+++ EXTRACTED MATERIAL +++
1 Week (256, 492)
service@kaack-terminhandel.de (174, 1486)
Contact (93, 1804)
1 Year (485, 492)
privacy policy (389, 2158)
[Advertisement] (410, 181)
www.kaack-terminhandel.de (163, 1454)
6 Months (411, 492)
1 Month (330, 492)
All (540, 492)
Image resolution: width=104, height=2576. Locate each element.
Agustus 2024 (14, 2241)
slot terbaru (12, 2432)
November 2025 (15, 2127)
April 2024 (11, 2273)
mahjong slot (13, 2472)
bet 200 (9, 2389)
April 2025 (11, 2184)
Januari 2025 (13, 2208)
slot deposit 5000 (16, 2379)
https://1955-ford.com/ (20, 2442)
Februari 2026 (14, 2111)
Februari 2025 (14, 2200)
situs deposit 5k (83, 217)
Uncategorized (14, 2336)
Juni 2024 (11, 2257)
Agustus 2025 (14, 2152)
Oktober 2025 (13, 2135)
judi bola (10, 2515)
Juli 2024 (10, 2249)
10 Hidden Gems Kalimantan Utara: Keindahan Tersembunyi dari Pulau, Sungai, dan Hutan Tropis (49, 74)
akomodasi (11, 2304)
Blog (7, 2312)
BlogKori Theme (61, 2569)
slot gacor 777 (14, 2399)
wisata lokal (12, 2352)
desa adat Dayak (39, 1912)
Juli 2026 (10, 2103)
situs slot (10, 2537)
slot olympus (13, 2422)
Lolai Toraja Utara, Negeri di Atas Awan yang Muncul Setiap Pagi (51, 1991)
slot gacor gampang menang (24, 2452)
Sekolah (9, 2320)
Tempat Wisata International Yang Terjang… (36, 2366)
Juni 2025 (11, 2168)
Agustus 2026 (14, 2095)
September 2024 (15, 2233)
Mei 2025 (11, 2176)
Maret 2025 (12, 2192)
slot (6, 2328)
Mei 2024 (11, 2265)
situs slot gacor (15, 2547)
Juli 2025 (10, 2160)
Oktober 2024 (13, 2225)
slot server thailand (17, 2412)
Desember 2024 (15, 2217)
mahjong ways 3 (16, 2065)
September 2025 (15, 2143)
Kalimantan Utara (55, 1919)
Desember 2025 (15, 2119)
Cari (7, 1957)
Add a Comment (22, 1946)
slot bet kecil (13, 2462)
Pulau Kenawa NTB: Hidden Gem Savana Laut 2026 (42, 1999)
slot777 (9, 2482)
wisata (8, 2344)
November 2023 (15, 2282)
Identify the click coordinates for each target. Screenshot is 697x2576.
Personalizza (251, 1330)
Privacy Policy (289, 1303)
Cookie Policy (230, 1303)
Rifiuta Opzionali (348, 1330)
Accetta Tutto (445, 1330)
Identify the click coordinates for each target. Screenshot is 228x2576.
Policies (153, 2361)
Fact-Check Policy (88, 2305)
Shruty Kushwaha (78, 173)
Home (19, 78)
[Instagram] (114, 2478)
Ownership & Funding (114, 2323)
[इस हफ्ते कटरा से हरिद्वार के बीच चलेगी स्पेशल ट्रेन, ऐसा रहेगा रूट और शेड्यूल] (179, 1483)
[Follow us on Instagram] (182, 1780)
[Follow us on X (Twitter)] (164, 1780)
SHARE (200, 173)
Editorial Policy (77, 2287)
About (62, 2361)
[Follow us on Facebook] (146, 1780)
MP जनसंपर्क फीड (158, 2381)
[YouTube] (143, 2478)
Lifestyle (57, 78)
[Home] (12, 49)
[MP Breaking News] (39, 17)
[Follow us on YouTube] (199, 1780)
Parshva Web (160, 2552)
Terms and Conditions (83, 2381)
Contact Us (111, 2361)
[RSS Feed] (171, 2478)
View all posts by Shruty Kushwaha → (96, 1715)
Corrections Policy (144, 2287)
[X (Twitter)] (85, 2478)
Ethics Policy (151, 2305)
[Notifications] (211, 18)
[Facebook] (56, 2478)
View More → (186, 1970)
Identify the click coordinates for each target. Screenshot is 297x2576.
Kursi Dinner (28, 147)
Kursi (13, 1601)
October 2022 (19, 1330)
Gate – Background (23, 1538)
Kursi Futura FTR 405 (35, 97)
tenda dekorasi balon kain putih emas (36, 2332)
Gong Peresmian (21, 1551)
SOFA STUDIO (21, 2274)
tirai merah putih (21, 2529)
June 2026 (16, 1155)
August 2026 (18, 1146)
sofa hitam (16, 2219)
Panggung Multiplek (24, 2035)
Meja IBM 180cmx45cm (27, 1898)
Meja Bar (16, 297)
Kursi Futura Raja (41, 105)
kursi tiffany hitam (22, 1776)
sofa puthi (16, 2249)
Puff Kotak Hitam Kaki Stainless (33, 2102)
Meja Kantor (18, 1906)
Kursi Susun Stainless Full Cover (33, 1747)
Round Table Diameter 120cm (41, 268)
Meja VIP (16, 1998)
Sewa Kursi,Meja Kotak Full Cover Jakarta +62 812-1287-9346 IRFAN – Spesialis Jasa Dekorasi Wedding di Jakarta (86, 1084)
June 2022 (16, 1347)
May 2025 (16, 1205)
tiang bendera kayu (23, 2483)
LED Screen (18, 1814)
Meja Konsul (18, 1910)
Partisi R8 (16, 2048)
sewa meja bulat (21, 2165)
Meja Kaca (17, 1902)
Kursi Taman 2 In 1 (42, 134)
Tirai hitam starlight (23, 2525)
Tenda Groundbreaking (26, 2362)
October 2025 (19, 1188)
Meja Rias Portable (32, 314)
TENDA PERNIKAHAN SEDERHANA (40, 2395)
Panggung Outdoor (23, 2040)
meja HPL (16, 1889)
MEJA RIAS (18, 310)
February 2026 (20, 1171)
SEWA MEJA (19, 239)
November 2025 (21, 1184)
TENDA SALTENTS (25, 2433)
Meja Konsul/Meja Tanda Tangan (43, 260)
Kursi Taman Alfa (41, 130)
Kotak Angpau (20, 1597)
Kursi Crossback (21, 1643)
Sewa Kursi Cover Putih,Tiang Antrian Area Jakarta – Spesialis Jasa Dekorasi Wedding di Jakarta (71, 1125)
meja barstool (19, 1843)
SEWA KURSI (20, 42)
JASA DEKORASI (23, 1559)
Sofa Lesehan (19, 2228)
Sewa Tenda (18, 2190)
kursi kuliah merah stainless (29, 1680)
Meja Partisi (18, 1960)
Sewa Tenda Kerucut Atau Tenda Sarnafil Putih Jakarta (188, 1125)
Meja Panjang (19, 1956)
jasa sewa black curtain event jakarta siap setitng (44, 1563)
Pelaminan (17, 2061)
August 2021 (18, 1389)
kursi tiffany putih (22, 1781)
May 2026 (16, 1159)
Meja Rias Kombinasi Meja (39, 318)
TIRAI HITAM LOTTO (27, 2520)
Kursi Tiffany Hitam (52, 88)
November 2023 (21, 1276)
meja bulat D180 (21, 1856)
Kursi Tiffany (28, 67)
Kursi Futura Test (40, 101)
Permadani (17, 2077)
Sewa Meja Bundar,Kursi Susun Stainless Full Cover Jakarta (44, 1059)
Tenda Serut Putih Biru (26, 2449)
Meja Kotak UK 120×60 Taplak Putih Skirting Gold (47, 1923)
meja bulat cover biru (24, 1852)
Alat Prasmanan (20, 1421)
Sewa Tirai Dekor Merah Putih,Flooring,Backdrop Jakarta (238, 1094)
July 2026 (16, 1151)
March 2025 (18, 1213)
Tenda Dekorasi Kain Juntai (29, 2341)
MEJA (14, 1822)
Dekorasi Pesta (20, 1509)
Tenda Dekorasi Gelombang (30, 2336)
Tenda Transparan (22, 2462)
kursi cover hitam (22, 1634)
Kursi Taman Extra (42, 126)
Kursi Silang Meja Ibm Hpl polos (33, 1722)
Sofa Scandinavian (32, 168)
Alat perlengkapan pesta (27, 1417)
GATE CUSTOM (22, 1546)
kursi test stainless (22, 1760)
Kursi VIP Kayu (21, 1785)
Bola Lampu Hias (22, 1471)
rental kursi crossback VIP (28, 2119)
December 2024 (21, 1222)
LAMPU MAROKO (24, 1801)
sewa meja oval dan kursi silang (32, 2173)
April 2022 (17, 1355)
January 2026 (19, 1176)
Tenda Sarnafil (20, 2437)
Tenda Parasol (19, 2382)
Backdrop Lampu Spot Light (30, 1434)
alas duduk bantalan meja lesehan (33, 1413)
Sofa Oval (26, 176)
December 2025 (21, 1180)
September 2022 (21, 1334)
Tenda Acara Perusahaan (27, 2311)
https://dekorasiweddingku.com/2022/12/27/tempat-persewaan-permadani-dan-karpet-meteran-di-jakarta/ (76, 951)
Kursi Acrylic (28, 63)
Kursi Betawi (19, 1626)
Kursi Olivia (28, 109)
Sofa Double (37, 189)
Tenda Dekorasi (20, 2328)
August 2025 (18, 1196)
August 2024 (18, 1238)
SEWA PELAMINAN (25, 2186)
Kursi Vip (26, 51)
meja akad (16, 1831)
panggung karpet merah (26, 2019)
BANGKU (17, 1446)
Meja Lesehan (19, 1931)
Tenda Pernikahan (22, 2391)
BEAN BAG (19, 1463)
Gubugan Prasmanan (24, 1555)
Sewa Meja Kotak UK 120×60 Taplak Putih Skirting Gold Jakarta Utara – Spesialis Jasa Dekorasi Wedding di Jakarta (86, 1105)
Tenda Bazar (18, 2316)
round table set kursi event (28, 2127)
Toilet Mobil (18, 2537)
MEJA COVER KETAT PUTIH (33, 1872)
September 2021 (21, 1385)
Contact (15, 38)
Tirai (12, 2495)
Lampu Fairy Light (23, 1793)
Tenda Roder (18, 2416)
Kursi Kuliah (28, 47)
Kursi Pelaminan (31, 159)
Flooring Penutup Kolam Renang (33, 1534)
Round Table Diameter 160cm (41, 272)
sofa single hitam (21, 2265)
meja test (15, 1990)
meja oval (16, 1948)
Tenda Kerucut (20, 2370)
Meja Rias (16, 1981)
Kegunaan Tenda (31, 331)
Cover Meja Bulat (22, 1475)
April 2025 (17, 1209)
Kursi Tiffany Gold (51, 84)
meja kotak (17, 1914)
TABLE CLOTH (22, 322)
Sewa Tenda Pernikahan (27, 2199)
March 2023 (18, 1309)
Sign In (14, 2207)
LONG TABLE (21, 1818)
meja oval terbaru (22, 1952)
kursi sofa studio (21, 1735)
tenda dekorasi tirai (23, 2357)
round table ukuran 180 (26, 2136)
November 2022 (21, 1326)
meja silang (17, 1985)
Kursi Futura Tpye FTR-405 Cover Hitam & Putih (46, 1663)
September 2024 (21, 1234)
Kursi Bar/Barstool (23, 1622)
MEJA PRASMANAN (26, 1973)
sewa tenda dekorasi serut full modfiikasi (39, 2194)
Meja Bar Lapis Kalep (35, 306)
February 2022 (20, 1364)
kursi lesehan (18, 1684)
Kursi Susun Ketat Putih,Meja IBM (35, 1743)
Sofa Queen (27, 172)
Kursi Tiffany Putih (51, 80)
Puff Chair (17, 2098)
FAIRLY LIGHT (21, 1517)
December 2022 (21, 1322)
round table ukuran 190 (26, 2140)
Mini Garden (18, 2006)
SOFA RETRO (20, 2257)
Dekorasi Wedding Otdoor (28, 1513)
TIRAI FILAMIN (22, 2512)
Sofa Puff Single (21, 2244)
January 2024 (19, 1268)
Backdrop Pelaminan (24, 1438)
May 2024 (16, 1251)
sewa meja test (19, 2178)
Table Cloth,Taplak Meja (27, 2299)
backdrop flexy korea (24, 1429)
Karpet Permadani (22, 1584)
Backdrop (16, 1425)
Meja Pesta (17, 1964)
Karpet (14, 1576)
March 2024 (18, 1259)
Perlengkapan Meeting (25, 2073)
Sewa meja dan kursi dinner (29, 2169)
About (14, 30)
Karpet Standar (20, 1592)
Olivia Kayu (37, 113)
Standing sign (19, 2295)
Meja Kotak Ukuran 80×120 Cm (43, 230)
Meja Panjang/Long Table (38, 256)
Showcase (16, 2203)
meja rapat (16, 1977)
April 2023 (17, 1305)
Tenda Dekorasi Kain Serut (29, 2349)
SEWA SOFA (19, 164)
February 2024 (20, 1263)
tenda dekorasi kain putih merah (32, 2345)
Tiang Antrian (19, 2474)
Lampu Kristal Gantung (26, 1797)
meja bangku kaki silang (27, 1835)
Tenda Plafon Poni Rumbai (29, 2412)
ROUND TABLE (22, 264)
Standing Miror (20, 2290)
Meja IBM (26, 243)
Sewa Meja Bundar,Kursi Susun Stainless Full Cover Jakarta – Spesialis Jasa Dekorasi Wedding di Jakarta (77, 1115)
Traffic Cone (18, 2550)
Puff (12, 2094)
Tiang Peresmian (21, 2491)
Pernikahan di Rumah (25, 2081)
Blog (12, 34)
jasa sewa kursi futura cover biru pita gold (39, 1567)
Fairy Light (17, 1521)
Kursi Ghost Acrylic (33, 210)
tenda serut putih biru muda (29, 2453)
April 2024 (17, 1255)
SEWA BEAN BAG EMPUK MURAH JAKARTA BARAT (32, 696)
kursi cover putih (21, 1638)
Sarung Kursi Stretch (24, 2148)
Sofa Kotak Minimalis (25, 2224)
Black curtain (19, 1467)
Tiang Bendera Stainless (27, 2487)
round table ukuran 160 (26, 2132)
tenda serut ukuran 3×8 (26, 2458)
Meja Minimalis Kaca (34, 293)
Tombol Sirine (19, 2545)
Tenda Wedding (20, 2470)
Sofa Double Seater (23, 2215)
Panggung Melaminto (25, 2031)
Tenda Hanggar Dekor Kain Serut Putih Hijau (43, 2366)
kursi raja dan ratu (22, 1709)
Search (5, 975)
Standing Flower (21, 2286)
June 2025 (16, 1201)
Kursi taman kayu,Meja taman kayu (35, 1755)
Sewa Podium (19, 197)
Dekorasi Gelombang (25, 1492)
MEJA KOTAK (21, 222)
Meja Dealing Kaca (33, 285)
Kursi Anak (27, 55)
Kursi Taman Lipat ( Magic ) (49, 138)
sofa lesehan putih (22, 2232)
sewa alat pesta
+++
YOUR TASK
When you reach the line holding "December 2022 (21, 1322)" in the records above, begin reproducing exactly, stop after the line holding "Sewa meja dan kursi dinner (29, 2169)", and output nothing else.

THE ANSWER
December 2022 (21, 1322)
round table ukuran 190 (26, 2140)
Mini Garden (18, 2006)
SOFA RETRO (20, 2257)
Dekorasi Wedding Otdoor (28, 1513)
TIRAI FILAMIN (22, 2512)
Sofa Puff Single (21, 2244)
January 2024 (19, 1268)
Backdrop Pelaminan (24, 1438)
May 2024 (16, 1251)
sewa meja test (19, 2178)
Table Cloth,Taplak Meja (27, 2299)
backdrop flexy korea (24, 1429)
Karpet Permadani (22, 1584)
Backdrop (16, 1425)
Meja Pesta (17, 1964)
Karpet (14, 1576)
March 2024 (18, 1259)
Perlengkapan Meeting (25, 2073)
Sewa meja dan kursi dinner (29, 2169)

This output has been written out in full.